Material provided:
'''
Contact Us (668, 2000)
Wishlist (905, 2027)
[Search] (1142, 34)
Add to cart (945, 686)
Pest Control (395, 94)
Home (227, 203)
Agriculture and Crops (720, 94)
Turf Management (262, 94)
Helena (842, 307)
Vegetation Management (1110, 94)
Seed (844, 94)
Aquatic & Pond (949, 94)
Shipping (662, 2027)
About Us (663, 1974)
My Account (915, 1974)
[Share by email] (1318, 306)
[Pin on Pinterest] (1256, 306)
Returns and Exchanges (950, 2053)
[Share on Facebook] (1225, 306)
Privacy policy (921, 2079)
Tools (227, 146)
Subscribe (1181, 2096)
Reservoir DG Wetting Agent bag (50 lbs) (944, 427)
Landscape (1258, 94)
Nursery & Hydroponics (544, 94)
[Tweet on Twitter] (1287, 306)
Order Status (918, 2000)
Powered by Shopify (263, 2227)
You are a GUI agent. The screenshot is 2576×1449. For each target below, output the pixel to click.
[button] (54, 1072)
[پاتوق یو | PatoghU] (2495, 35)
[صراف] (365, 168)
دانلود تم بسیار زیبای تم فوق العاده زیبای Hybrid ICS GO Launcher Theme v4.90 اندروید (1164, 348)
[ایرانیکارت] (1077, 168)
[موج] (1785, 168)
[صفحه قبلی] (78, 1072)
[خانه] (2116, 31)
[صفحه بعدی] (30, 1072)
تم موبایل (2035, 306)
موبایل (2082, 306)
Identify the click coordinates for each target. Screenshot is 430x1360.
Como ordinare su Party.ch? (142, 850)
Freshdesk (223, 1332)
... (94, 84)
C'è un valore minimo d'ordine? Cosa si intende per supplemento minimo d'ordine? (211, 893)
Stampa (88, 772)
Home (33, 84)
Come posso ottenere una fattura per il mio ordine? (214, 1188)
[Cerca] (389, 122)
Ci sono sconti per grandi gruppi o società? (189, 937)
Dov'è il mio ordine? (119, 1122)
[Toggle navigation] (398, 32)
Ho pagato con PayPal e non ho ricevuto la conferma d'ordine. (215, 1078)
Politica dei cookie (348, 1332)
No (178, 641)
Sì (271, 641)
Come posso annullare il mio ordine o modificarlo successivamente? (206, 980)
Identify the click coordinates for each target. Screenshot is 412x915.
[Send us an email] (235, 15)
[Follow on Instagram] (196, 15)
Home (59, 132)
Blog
'''
Copy the records above exactly, beginning at the line that contains "[Tweet on Twitter] (1287, 306)" and stopping after the line that contains "[صفحه بعدی] (30, 1072)".

Answer to this task:
[Tweet on Twitter] (1287, 306)
Order Status (918, 2000)
Powered by Shopify (263, 2227)
You are a GUI agent. The screenshot is 2576×1449. For each target below, output the pixel to click.
[button] (54, 1072)
[پاتوق یو | PatoghU] (2495, 35)
[صراف] (365, 168)
دانلود تم بسیار زیبای تم فوق العاده زیبای Hybrid ICS GO Launcher Theme v4.90 اندروید (1164, 348)
[ایرانیکارت] (1077, 168)
[موج] (1785, 168)
[صفحه قبلی] (78, 1072)
[خانه] (2116, 31)
[صفحه بعدی] (30, 1072)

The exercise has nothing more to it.